■ **Your objective**
Reproduce the data in its entirety, exactly as supplied.

(Stored data)
========

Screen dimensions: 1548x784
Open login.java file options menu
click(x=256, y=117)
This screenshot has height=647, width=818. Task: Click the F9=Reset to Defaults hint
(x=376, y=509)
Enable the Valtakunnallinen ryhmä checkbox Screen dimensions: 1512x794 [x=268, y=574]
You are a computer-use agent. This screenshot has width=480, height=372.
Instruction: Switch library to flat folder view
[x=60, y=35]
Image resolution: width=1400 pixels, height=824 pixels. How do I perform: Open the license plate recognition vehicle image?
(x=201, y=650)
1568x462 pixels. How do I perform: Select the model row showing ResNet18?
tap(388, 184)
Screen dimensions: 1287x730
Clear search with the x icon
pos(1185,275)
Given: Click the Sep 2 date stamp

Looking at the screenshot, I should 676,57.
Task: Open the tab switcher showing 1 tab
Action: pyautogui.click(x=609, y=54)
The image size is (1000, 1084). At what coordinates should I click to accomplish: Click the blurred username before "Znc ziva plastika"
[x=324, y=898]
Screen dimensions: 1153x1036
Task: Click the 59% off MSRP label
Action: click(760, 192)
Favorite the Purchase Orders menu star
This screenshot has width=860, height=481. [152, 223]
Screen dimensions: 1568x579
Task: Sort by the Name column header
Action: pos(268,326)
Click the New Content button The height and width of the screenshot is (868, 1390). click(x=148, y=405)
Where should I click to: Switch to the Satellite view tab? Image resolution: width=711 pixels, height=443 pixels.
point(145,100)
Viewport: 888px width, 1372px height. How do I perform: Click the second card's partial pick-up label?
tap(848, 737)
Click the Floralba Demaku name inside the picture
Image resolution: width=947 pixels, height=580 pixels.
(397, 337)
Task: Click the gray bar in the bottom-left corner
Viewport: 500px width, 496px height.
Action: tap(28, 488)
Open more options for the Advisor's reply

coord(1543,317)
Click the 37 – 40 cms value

========

■ **Completed task**
Screen dimensions: 1548x784
Open login.java file options menu
click(x=256, y=117)
This screenshot has height=647, width=818. Task: Click the F9=Reset to Defaults hint
(x=376, y=509)
Enable the Valtakunnallinen ryhmä checkbox Screen dimensions: 1512x794 [x=268, y=574]
You are a computer-use agent. This screenshot has width=480, height=372.
Instruction: Switch library to flat folder view
[x=60, y=35]
Image resolution: width=1400 pixels, height=824 pixels. How do I perform: Open the license plate recognition vehicle image?
(x=201, y=650)
1568x462 pixels. How do I perform: Select the model row showing ResNet18?
tap(388, 184)
Screen dimensions: 1287x730
Clear search with the x icon
pos(1185,275)
Given: Click the Sep 2 date stamp

Looking at the screenshot, I should 676,57.
Task: Open the tab switcher showing 1 tab
Action: pyautogui.click(x=609, y=54)
The image size is (1000, 1084). At what coordinates should I click to accomplish: Click the blurred username before "Znc ziva plastika"
[x=324, y=898]
Screen dimensions: 1153x1036
Task: Click the 59% off MSRP label
Action: click(760, 192)
Favorite the Purchase Orders menu star
This screenshot has width=860, height=481. [152, 223]
Screen dimensions: 1568x579
Task: Sort by the Name column header
Action: pos(268,326)
Click the New Content button The height and width of the screenshot is (868, 1390). click(x=148, y=405)
Where should I click to: Switch to the Satellite view tab? Image resolution: width=711 pixels, height=443 pixels.
point(145,100)
Viewport: 888px width, 1372px height. How do I perform: Click the second card's partial pick-up label?
tap(848, 737)
Click the Floralba Demaku name inside the picture
Image resolution: width=947 pixels, height=580 pixels.
(397, 337)
Task: Click the gray bar in the bottom-left corner
Viewport: 500px width, 496px height.
Action: tap(28, 488)
Open more options for the Advisor's reply

coord(1543,317)
Click the 37 – 40 cms value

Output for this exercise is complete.